Provided material
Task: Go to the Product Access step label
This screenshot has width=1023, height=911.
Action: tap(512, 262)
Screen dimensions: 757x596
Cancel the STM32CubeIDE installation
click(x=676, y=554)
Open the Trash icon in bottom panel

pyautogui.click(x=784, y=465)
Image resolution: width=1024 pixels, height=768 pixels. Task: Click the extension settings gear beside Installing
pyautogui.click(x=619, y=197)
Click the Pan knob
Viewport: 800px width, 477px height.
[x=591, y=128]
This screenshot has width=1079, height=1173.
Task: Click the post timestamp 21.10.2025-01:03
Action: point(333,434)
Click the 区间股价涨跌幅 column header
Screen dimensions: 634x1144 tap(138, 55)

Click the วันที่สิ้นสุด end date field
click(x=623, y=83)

Assignment
Write down only the closing run of lines: the one containing "Cancel the STM32CubeIDE installation" and every line after it to the end of the entries, exactly.

Output of the task
Cancel the STM32CubeIDE installation
click(x=676, y=554)
Open the Trash icon in bottom panel

pyautogui.click(x=784, y=465)
Image resolution: width=1024 pixels, height=768 pixels. Task: Click the extension settings gear beside Installing
pyautogui.click(x=619, y=197)
Click the Pan knob
Viewport: 800px width, 477px height.
[x=591, y=128]
This screenshot has width=1079, height=1173.
Task: Click the post timestamp 21.10.2025-01:03
Action: point(333,434)
Click the 区间股价涨跌幅 column header
Screen dimensions: 634x1144 tap(138, 55)

Click the วันที่สิ้นสุด end date field
click(x=623, y=83)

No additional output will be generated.